Novos impostos criados pela reforma podem taxar tanto produtores que compram e comercializam cereais e grãos quanto cooperativas que também atuam nos mesmos segmentos. Lideranças dos dois modelos de produção se preocupam que novas regulamentações possam beneficiar um em detrimento do outro, prejudicando as atividades de integrantes do setor
Aprovada pela Emenda Constitucional 132/2023 e detalhada pelo Projeto de Lei Complementar (PLP) 68/2024, que criaram o Imposto sobre Bens e Serviços (IBS) e a Contribuição Social sobre Bens e Serviços (CBS), a regulamentação agora aguarda para ser pautada na Câmara, o que deve ocorrer antes do dia 18 de julho, início do recesso dos parlamentares.
A Organização das Cooperativas Brasileiras (OCB) expressou preocupações sobre retrocessos na regulamentação da reforma tributária. Em entrevista para o jornal O Estado de São Paulo, a entidade alertou para o risco de bitributação de produtores rurais e a desconsideração de avanços obtidos antes com a reforma tributária. 
Segundo Tânia Zanella, superintendente do Sistema da OCB, o PLP 68/2024 que trata as cooperativas de forma igualitária com outras empresas não reconhece a especificidade das cooperativas, o que pode comprometer a competitividade e a sustentabilidade do cooperativismo.
A OCB defende que cooperativas são fundamentais para o agronegócio e que regimes específicos de tributação são necessários para sua viabilidade.
A bitributação pode ocorrer devido à falta de clareza nas regras que diferenciam a aquisição pela cooperativa dos bens dos produtores e a sua comercialização externa. Significa que, de acordo com as cooperativas, tributar as suas vendas será o mesmo que taxar novamente os produtores que já pagaram impostos pelos mesmos itens anteriormente.
Entidades do setor cerealista se manifestaram contra possíveis mudanças que privilegiariam as cooperativas. A principal preocupação é a criação de um desequilíbrio nos impostos que poderia prejudicar a competitividade das empresas privadas em comparação com as cooperativas.
Segundo a Associação das Empresas Cerealistas do Brasil (ACEBRA), a manutenção da isonomia tributária é essencial para garantir um mercado equilibrado. Eles argumentam que a reforma não deve ampliar os benefícios fiscais para as cooperativas na comercialização de produtos industrializados.
O art. 156-A da Constituição Federal, acrescentado pela Emenda Constitucional 132/2023, prevê regimes específicos para cooperativas, mas as entidades do setor cerealista defendem que esses regimes não devem ser estendidos para além das atividades cooperativas internas. A ACEBRA enfatizou em nota obtida pelo Epoch Times Brasil que qualquer alteração poderia comprometer os princípios de livre concorrência e isonomia tributária, pilares fundamentais da economia de mercado​​​​.

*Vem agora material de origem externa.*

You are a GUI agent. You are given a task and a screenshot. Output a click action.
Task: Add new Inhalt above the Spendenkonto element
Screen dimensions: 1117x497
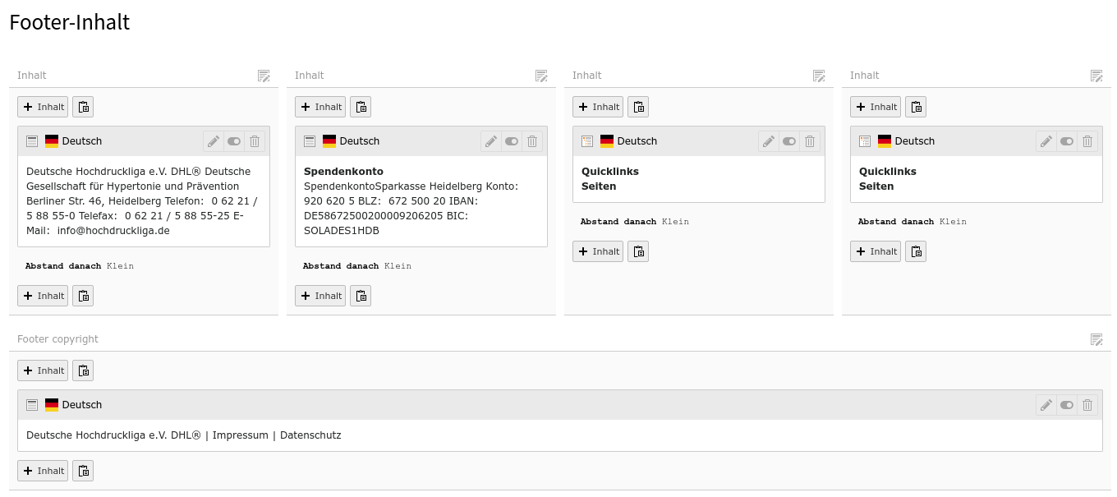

Roberto Queiroga, diretor executivo da ACEBRA, disse ao Epoch Times Brasil que muitas empresas cerealistas vendem insumos para produtores rurais e em troca os produtos são entregues aos armazéns das cerealistas para serem vendidos. Nesse caso, do modo em que o texto está hoje, os dois novos impostos seriam aplicados sobre a venda desses insumos independente de quem venda os insumos agrícolas, mas, caso o texto atual seja mudado, as cooperativas não terão que pagar esses impostos em cima desses produtos, “só aí é 20% de diferença de preço”, fora as outras coisas que são oferecidos tanto por cooperativas quanto por cerealistas.
Jerônimo Goergen, presidente da ACEBRA reprovou a mudança do texto. Caso o texto seja alterado e seja revogado parte da PLP 68/2024, “teremos os mesmos produtos com impostos diferentes. [Eles] valerão mais se comercializados pelas cooperativas porque terão menos impostos”. Segundo ele, o resultado pode ser negativo ao ponto de acabar com segmentos inteiros no setor dos cerealistas.